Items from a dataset
'''

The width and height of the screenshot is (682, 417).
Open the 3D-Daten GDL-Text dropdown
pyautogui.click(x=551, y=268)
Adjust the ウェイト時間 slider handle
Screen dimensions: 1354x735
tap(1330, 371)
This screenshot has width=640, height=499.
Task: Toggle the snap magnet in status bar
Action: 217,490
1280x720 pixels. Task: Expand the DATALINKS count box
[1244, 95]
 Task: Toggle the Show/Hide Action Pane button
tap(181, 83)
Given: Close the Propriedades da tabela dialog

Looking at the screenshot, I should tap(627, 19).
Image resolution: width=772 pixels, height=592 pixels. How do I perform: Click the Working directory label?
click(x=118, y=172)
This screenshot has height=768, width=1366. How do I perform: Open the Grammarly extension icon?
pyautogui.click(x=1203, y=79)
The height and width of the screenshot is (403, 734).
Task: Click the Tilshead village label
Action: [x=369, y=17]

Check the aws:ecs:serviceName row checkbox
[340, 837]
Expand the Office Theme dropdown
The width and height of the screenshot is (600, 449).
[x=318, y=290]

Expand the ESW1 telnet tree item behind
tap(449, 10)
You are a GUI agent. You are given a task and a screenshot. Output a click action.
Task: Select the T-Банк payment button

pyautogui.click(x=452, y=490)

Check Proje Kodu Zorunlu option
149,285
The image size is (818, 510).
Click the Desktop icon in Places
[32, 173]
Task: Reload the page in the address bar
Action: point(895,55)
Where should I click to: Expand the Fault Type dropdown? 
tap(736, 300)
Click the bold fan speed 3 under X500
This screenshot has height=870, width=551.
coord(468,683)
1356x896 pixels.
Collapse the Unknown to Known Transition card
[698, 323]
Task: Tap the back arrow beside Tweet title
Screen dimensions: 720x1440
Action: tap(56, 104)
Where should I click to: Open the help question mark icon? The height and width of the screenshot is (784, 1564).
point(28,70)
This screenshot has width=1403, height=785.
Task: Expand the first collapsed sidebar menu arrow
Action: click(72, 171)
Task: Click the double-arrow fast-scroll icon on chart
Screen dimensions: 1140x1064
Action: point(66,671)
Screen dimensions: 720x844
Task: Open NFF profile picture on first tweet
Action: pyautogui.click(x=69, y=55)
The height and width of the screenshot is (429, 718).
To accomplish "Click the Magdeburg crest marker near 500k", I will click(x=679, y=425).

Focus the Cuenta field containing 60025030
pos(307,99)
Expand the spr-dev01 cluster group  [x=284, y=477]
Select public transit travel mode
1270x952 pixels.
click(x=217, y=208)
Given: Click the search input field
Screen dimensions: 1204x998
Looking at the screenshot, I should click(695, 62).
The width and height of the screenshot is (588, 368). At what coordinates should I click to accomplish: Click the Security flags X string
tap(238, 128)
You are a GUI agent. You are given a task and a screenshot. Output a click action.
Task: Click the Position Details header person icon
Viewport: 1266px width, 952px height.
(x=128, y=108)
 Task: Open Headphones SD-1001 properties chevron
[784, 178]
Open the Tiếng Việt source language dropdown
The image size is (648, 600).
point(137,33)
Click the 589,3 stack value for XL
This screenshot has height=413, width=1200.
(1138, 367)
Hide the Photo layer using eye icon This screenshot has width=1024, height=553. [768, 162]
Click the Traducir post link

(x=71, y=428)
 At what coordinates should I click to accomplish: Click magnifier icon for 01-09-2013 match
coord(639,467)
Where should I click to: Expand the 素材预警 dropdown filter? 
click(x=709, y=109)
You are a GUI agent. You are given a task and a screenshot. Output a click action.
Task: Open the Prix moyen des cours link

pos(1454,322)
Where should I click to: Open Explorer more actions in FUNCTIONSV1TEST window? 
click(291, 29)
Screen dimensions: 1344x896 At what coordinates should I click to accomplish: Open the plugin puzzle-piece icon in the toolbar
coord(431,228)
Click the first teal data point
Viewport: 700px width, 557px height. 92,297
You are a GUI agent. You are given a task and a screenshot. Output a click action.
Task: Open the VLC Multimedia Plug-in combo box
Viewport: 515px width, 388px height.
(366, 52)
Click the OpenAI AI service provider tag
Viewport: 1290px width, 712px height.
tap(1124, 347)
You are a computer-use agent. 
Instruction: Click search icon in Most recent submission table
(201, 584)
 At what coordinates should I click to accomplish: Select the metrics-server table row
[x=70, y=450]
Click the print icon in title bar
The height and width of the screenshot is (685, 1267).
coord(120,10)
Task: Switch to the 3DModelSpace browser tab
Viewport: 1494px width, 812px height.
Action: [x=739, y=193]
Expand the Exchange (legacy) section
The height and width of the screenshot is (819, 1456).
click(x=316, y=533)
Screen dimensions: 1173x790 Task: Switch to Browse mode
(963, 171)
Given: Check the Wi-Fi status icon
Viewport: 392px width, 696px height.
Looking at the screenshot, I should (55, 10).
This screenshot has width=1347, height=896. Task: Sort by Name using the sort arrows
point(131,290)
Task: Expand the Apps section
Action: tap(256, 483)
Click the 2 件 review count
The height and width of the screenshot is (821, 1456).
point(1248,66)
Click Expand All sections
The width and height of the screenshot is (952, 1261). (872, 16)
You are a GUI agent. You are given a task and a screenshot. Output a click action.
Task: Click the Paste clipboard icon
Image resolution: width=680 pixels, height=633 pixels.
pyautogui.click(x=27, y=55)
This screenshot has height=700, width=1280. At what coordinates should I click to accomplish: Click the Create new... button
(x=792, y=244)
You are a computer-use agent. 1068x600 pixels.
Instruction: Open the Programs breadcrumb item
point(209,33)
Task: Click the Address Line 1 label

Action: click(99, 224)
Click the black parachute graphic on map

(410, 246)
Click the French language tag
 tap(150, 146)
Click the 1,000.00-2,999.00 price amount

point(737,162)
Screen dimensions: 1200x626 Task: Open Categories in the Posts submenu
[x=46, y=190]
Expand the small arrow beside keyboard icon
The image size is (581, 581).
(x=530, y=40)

'''

YOUR ASSIGNMENT:
Quote the data above in full, changing nothing.

SOLUTION FOR THIS EXERCISE:
The width and height of the screenshot is (682, 417).
Open the 3D-Daten GDL-Text dropdown
pyautogui.click(x=551, y=268)
Adjust the ウェイト時間 slider handle
Screen dimensions: 1354x735
tap(1330, 371)
This screenshot has width=640, height=499.
Task: Toggle the snap magnet in status bar
Action: 217,490
1280x720 pixels. Task: Expand the DATALINKS count box
[1244, 95]
 Task: Toggle the Show/Hide Action Pane button
tap(181, 83)
Given: Close the Propriedades da tabela dialog

Looking at the screenshot, I should tap(627, 19).
Image resolution: width=772 pixels, height=592 pixels. How do I perform: Click the Working directory label?
click(x=118, y=172)
This screenshot has height=768, width=1366. How do I perform: Open the Grammarly extension icon?
pyautogui.click(x=1203, y=79)
The height and width of the screenshot is (403, 734).
Task: Click the Tilshead village label
Action: [x=369, y=17]

Check the aws:ecs:serviceName row checkbox
[340, 837]
Expand the Office Theme dropdown
The width and height of the screenshot is (600, 449).
[x=318, y=290]

Expand the ESW1 telnet tree item behind
tap(449, 10)
You are a GUI agent. You are given a task and a screenshot. Output a click action.
Task: Select the T-Банк payment button

pyautogui.click(x=452, y=490)

Check Proje Kodu Zorunlu option
149,285
The image size is (818, 510).
Click the Desktop icon in Places
[32, 173]
Task: Reload the page in the address bar
Action: point(895,55)
Where should I click to: Expand the Fault Type dropdown? 
tap(736, 300)
Click the bold fan speed 3 under X500
This screenshot has height=870, width=551.
coord(468,683)
1356x896 pixels.
Collapse the Unknown to Known Transition card
[698, 323]
Task: Tap the back arrow beside Tweet title
Screen dimensions: 720x1440
Action: tap(56, 104)
Where should I click to: Open the help question mark icon? The height and width of the screenshot is (784, 1564).
point(28,70)
This screenshot has width=1403, height=785.
Task: Expand the first collapsed sidebar menu arrow
Action: click(72, 171)
Task: Click the double-arrow fast-scroll icon on chart
Screen dimensions: 1140x1064
Action: point(66,671)
Screen dimensions: 720x844
Task: Open NFF profile picture on first tweet
Action: pyautogui.click(x=69, y=55)
The height and width of the screenshot is (429, 718).
To accomplish "Click the Magdeburg crest marker near 500k", I will click(x=679, y=425).

Focus the Cuenta field containing 60025030
pos(307,99)
Expand the spr-dev01 cluster group  [x=284, y=477]
Select public transit travel mode
1270x952 pixels.
click(x=217, y=208)
Given: Click the search input field
Screen dimensions: 1204x998
Looking at the screenshot, I should click(695, 62).
The width and height of the screenshot is (588, 368). At what coordinates should I click to accomplish: Click the Security flags X string
tap(238, 128)
You are a GUI agent. You are given a task and a screenshot. Output a click action.
Task: Click the Position Details header person icon
Viewport: 1266px width, 952px height.
(x=128, y=108)
 Task: Open Headphones SD-1001 properties chevron
[784, 178]
Open the Tiếng Việt source language dropdown
The image size is (648, 600).
point(137,33)
Click the 589,3 stack value for XL
This screenshot has height=413, width=1200.
(1138, 367)
Hide the Photo layer using eye icon This screenshot has width=1024, height=553. [768, 162]
Click the Traducir post link

(x=71, y=428)
 At what coordinates should I click to accomplish: Click magnifier icon for 01-09-2013 match
coord(639,467)
Where should I click to: Expand the 素材预警 dropdown filter? 
click(x=709, y=109)
You are a GUI agent. You are given a task and a screenshot. Output a click action.
Task: Open the Prix moyen des cours link

pos(1454,322)
Where should I click to: Open Explorer more actions in FUNCTIONSV1TEST window? 
click(291, 29)
Screen dimensions: 1344x896 At what coordinates should I click to accomplish: Open the plugin puzzle-piece icon in the toolbar
coord(431,228)
Click the first teal data point
Viewport: 700px width, 557px height. 92,297
You are a GUI agent. You are given a task and a screenshot. Output a click action.
Task: Open the VLC Multimedia Plug-in combo box
Viewport: 515px width, 388px height.
(366, 52)
Click the OpenAI AI service provider tag
Viewport: 1290px width, 712px height.
tap(1124, 347)
You are a computer-use agent. 
Instruction: Click search icon in Most recent submission table
(201, 584)
 At what coordinates should I click to accomplish: Select the metrics-server table row
[x=70, y=450]
Click the print icon in title bar
The height and width of the screenshot is (685, 1267).
coord(120,10)
Task: Switch to the 3DModelSpace browser tab
Viewport: 1494px width, 812px height.
Action: [x=739, y=193]
Expand the Exchange (legacy) section
The height and width of the screenshot is (819, 1456).
click(x=316, y=533)
Screen dimensions: 1173x790 Task: Switch to Browse mode
(963, 171)
Given: Check the Wi-Fi status icon
Viewport: 392px width, 696px height.
Looking at the screenshot, I should (55, 10).
This screenshot has width=1347, height=896. Task: Sort by Name using the sort arrows
point(131,290)
Task: Expand the Apps section
Action: tap(256, 483)
Click the 2 件 review count
The height and width of the screenshot is (821, 1456).
point(1248,66)
Click Expand All sections
The width and height of the screenshot is (952, 1261). (872, 16)
You are a GUI agent. You are given a task and a screenshot. Output a click action.
Task: Click the Paste clipboard icon
Image resolution: width=680 pixels, height=633 pixels.
pyautogui.click(x=27, y=55)
This screenshot has height=700, width=1280. At what coordinates should I click to accomplish: Click the Create new... button
(x=792, y=244)
You are a computer-use agent. 1068x600 pixels.
Instruction: Open the Programs breadcrumb item
point(209,33)
Task: Click the Address Line 1 label

Action: click(99, 224)
Click the black parachute graphic on map

(410, 246)
Click the French language tag
 tap(150, 146)
Click the 1,000.00-2,999.00 price amount

point(737,162)
Screen dimensions: 1200x626 Task: Open Categories in the Posts submenu
[x=46, y=190]
Expand the small arrow beside keyboard icon
The image size is (581, 581).
(x=530, y=40)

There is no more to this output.